After the February Revolution of 1917 he was elected to the regimental committee, and during the Russian Revolution of 1917 he was elected Chairman of the Military Revolutionary Committee of the 245th Infantry Regiment. In November 1917 he was elected to the Council of Soldiers' Deputies of the 10th Army and was a member of the board for the formation of the Red Guard.

He took part in suppressing the insurrection of the Polish corps under General Józef Dowbor-Muśnicki. In March 1918 he voluntarily enlisted in the Red Army. From August 1918 to November 1919 he commanded a regiment, a brigade and the 26th Infantry Division (beginning April 1919) on the Eastern Front. From November 1919 to January 1920 he was Commander of the 5th Army.

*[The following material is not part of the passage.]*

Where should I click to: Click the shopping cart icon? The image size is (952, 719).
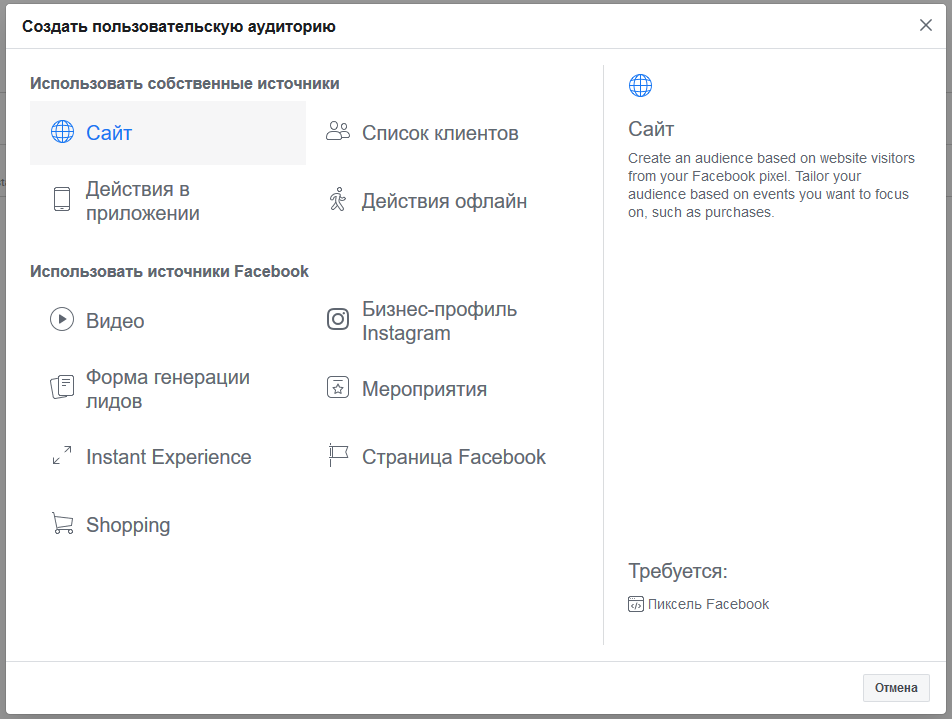point(62,524)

From March 1920 to April 1921 Eiche served as Commander-in-Chief of the People's Revolutionary Army of the Far Eastern Republic. He was recalled to Moscow only after his mission was completed: i.e., the entire Far East was merged into the buffer Far Eastern Republic; all the major White Guard groups in the Far East were eliminated; the Japanese troops occupying the Far East were forced to withdraw from the Trans-Baikal, Amur and Primorye regions; and partisan units were reorganized into the regular army following the pattern of the Red Army of the time.

In 1921 he was sent to Belarus as a Commander to lead the struggle to eliminate guerilla groups and White Russian partisan units. This mission was completed by the spring of 1922. For successful discharge of his duties he was awarded the Certificate of Merit of the All-Russia Central Executive Committee.

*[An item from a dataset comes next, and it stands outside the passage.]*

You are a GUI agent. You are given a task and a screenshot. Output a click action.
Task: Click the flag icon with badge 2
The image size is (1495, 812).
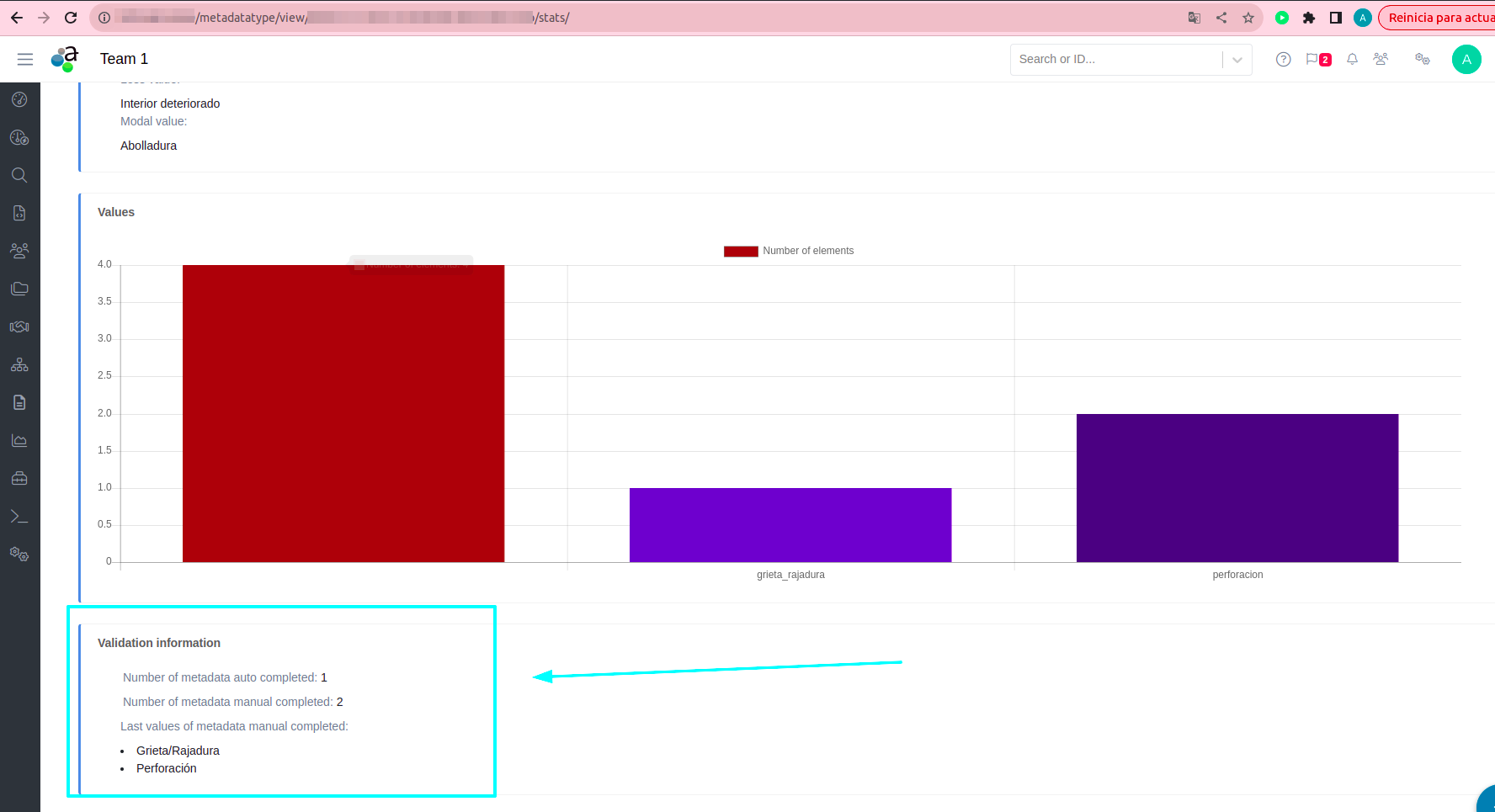coord(1317,59)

In March 1922, upon order of the Central Committee Bureau of Organization, he was transferred from Belarus to Central Asia to counter the Basmachi Revolt in Fergana as Commander of the Fergana Region.

From 1923 until the day of his arrest in April 1938 he worked in government institutions in Moscow, including more than 12 years (beginning in 1924) in leading positions in Narkomvneshtorg, the Ministry of Foreign Trade.

During the Great Purge as a part of the so-called "Latvian Operation", in May 1938 he was arrested and convicted by the NKVD’s Counterintelligence Department on charges of "involvement in a Latvian counterrevolutionary organization" and as the cousin of Robert I. Eiche, a former member of the Central Committee (sentenced to be shot, posthumously rehabilitated in the 1950s). After sentencing, Eiche was incarcerated in the NKVD's Lefortovo Prison in Moscow. During this, he endured beatings and torture. His investigator was led by Major of State Security Zinovy Markovich Ushakov. During this, he pierced his temple, which led to partial hearing loss. Following that, he served time in the gulags. After release from the camps, he was in exile in the Far North. Also arrested at the same time was "the wife of an enemy of the people" was Maria Alexandrovna Eiche. She was incarcerated in Butyrka Prison. After her release, she voluntarily followed her husband into exile.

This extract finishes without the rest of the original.